Agli Spedali Civili di Brescia un nuovo polo per neuropsichiatria infantile

Agli Spedali Civili di Brescia la presentazione di due nuovi e importanti progetti finanziati da Regione Lombardia. Il primo dedicato alla Neuropsichiatria infantile e in fase di realizzazione, l’altro alla Radioterapia e già diventato realtà.

Alla presenza del presidente della Regione Lombardia e dell’assessore al Welfare, si è svolto un incontro tecnico per illustrare il progetto del nuovo ‘Polo Territoriale di Neuropsichiatria dell’Infanzia e dell’Adolescenza’ dell’Asst ‘Spedali Civili’. Il nuovo Polo accoglierà, nella struttura di via Nikolajewka, tutte le attività di neuropsichiatria non prettamente ospedaliere.

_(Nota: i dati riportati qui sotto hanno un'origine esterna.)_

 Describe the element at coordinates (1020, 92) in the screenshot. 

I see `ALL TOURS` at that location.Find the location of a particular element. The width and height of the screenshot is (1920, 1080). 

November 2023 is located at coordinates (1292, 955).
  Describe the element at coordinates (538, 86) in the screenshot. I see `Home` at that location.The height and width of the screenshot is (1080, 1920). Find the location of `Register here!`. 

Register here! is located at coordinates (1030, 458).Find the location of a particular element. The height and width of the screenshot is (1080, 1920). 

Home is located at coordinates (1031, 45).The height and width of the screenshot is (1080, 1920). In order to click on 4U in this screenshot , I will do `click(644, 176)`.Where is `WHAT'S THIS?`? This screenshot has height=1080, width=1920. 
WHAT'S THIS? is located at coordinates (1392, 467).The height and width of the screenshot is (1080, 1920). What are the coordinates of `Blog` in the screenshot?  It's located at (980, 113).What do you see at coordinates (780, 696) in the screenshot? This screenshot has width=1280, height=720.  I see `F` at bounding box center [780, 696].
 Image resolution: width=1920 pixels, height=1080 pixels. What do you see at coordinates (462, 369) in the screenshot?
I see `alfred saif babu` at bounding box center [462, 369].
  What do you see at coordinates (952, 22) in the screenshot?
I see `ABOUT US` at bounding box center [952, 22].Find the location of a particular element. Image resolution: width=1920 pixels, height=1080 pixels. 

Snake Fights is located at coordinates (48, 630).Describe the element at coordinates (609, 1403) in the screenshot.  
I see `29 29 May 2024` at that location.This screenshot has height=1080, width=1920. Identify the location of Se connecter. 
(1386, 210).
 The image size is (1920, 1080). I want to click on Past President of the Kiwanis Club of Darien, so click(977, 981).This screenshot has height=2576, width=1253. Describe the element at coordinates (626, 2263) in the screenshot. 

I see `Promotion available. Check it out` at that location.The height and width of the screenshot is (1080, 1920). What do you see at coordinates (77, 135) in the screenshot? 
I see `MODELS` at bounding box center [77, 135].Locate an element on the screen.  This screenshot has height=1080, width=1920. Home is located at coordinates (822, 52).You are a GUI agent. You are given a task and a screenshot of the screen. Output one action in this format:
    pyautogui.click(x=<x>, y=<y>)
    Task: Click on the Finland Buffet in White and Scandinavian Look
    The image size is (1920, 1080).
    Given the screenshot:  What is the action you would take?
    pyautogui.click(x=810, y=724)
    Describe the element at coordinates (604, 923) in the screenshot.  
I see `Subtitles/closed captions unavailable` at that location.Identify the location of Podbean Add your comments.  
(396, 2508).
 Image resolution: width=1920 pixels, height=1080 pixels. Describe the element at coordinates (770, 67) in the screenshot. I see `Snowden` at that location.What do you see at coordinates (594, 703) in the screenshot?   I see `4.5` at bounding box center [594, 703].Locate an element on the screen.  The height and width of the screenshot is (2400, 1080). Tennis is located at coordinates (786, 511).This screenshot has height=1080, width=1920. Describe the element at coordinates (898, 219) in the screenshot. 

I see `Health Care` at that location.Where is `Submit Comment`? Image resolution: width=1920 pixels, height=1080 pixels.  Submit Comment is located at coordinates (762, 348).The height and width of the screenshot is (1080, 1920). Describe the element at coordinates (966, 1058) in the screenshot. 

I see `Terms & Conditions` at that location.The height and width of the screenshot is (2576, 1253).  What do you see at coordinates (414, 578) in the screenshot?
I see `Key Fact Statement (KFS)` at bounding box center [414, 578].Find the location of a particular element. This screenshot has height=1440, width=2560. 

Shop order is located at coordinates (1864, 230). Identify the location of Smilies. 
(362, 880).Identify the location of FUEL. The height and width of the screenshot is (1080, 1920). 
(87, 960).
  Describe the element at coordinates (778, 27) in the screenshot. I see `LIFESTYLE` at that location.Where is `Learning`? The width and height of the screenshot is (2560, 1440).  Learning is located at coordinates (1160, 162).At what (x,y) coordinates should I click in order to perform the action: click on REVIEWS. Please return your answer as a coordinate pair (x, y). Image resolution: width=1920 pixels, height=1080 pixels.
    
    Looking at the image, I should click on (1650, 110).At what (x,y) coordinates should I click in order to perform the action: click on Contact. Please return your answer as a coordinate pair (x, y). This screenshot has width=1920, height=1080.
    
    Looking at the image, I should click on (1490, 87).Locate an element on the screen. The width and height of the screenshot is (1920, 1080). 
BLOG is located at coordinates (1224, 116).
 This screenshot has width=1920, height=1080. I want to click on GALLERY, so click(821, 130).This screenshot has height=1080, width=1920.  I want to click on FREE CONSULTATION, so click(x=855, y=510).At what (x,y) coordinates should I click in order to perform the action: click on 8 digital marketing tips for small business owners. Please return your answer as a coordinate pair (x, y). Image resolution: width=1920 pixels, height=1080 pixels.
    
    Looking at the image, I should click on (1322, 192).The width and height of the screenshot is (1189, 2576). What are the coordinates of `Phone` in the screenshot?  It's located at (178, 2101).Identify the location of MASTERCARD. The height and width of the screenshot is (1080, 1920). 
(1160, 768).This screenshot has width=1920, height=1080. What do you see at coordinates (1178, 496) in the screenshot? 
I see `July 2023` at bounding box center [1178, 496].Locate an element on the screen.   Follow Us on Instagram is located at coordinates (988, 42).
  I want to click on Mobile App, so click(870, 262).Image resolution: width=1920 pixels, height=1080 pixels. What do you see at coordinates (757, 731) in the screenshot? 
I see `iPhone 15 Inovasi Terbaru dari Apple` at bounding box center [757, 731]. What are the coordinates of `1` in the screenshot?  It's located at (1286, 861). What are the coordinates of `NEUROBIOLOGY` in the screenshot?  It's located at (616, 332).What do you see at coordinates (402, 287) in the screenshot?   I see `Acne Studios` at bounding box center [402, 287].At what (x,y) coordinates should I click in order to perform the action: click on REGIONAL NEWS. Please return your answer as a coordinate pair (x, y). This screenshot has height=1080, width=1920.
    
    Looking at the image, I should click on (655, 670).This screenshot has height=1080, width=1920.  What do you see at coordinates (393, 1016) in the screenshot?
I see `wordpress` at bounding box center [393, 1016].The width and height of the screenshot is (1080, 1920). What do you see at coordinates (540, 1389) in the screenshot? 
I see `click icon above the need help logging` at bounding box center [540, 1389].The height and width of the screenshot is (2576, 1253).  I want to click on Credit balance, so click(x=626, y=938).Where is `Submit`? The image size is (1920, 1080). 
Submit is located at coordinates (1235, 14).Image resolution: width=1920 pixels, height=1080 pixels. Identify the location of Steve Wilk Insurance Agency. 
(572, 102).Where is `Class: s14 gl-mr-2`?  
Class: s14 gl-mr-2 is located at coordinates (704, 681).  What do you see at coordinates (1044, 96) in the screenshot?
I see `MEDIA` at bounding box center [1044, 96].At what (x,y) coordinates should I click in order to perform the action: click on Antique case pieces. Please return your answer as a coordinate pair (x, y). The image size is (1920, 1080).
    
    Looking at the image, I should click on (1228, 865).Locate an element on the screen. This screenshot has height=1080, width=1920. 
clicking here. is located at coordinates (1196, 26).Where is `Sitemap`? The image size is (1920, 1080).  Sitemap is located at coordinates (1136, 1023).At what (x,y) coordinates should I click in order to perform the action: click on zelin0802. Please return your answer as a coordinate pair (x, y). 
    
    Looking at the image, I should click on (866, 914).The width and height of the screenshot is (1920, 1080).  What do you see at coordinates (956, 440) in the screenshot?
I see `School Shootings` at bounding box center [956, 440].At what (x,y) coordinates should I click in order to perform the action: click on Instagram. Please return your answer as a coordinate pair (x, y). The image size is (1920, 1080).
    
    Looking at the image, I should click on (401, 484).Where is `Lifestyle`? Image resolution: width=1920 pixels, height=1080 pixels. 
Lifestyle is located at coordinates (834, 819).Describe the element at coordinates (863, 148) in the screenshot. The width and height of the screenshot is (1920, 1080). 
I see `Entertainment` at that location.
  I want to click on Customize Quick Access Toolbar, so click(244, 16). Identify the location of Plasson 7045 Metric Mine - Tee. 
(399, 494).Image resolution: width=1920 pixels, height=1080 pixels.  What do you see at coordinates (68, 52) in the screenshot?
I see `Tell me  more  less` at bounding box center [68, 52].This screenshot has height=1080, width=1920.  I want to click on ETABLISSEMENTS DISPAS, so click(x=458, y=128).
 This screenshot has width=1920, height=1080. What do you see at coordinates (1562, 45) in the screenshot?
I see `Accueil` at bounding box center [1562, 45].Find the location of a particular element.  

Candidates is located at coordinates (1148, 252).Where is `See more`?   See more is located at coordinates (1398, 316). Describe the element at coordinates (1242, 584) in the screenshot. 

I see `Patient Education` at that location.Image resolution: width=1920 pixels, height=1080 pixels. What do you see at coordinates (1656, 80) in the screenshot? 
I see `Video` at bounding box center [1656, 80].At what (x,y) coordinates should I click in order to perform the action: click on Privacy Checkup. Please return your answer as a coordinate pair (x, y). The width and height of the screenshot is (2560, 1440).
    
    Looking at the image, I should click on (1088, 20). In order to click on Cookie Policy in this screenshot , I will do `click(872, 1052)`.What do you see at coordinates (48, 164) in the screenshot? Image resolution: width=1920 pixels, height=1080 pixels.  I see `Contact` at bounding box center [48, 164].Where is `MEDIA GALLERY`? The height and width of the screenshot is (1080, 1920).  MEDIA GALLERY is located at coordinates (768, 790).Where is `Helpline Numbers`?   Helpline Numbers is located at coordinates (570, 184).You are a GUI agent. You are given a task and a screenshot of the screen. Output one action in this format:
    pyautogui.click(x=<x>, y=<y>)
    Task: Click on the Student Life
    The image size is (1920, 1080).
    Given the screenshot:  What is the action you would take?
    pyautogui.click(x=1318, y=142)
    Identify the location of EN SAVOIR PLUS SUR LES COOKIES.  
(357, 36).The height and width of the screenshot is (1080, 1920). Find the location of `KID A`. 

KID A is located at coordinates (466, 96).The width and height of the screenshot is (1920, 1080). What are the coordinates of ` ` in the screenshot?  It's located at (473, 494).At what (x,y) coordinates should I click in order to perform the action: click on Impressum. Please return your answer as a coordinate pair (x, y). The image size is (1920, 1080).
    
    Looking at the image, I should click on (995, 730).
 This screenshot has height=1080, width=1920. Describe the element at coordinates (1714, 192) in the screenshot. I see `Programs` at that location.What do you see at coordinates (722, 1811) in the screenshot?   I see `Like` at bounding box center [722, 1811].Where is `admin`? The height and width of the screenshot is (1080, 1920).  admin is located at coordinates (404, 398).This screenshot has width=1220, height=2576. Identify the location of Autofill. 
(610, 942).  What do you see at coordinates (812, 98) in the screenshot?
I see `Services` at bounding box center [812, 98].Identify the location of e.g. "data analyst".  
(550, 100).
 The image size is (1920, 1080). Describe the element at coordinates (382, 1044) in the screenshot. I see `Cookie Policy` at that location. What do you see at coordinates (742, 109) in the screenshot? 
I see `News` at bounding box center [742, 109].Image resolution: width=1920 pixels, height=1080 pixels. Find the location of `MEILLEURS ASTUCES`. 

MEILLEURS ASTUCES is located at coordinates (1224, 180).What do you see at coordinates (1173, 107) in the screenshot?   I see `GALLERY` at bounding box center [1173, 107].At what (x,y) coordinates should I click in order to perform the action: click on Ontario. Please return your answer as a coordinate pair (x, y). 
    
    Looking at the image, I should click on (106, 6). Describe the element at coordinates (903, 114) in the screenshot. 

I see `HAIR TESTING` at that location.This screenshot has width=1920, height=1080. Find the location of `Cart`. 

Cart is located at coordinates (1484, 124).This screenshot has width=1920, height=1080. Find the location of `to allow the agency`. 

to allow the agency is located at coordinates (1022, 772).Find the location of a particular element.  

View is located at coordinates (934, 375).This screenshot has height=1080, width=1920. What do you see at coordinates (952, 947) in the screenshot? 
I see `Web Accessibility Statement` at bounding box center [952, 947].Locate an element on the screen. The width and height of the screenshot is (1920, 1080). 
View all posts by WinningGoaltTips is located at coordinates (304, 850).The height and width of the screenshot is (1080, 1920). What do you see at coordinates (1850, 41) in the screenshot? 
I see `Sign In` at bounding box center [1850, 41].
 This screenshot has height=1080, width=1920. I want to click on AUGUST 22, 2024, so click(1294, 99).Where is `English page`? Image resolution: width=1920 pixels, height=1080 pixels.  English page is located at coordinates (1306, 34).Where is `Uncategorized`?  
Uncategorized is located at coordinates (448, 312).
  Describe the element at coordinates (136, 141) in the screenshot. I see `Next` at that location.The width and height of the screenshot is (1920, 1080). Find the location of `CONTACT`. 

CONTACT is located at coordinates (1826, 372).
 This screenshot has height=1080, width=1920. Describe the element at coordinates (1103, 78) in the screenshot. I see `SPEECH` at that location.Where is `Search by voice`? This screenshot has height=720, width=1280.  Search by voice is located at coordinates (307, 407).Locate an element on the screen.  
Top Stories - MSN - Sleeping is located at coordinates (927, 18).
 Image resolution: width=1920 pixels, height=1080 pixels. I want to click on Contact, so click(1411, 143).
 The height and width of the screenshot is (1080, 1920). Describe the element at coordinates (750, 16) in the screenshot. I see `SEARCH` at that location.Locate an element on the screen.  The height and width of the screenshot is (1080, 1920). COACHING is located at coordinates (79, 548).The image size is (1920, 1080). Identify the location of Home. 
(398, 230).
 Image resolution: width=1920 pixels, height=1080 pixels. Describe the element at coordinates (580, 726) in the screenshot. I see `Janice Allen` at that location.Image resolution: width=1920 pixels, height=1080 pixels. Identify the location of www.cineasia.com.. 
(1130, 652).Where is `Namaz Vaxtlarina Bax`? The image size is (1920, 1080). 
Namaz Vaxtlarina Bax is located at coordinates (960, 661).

Il Nuovo Polo di neuropsichiatria agli Spedali Civili

Il Nuovo Polo vuole rappresentare un ponte tra ospedale e territorio: la realizzazione di quella medicina di prossimità, individualizzata e di qualità, che sperimenta percorsi di assoluta innovazione per le possibilità di diagnosi, di trattamenti riabilitativi personalizzati integrati nel progetto di vita.

Un nuovo modello

Questo progetto rappresenta un nuovo modello di percorso, che non ha uguali in regione e anche a livello nazionale ed europeo. Interamente finanziato da Regione Lombardia con 13 milioni di euro, prevede la realizzazione di un edificio in grado di autosostenersi a livello energetico. Si configura quindi come Near Zero Energy Building. Nell’innovativo Polo di Neuropsichiatria, troveranno nuovi spazi, modalità organizzative e nuove possibilità terapeutiche tutte le patologie che già prima della Pandemia erano in aumento, come da tempo segnalato dalla Società Italiana di Neuropsichiatria Infantile, e che durante questi anni di era Covid 19 sono esplose. Rappresentando la drammatica realtà di sofferenza di bambini, ragazzi e famiglie. Problema sotto gli occhi di tutti e che vede impegnati nel dare risposte al futuro dell’infanzia e degli adolescenti: il futuro del Paese.

Le novità del centro ‘Be Smart’

Sempre giovedì 12 gennaio sono stati presentati anche il Centro Bresciano per la Radioterapia Guidata da Risonanza magnetica, ‘Be Smart’ (BrEScia Center for MAgnetic resonance guided RadioTherapy) che accoglie due novità: Ingenia, un simulatore a RM (risonanza magnetica), e Unity un’apparecchiatura all’avanguardia, prima in Lombardia e seconda in Italia. 

Entrambi, nello stesso ambiente di lavoro, faciliteranno il flusso di lavoro, con enormi benefici sia per gli operatori sia soprattutto per i pazienti: risparmio dei tessuti sani; maggiore confidenza nel fatto che il tumore riceva effettivamente la dose prescritta a ogni seduta; possibilità di adattare giornalmente il trattamento ai cambiamenti del bersaglio e dell’anatomia del paziente; possibilità di definire la risposta del tumore e dei tessuti sani all’irradiazione.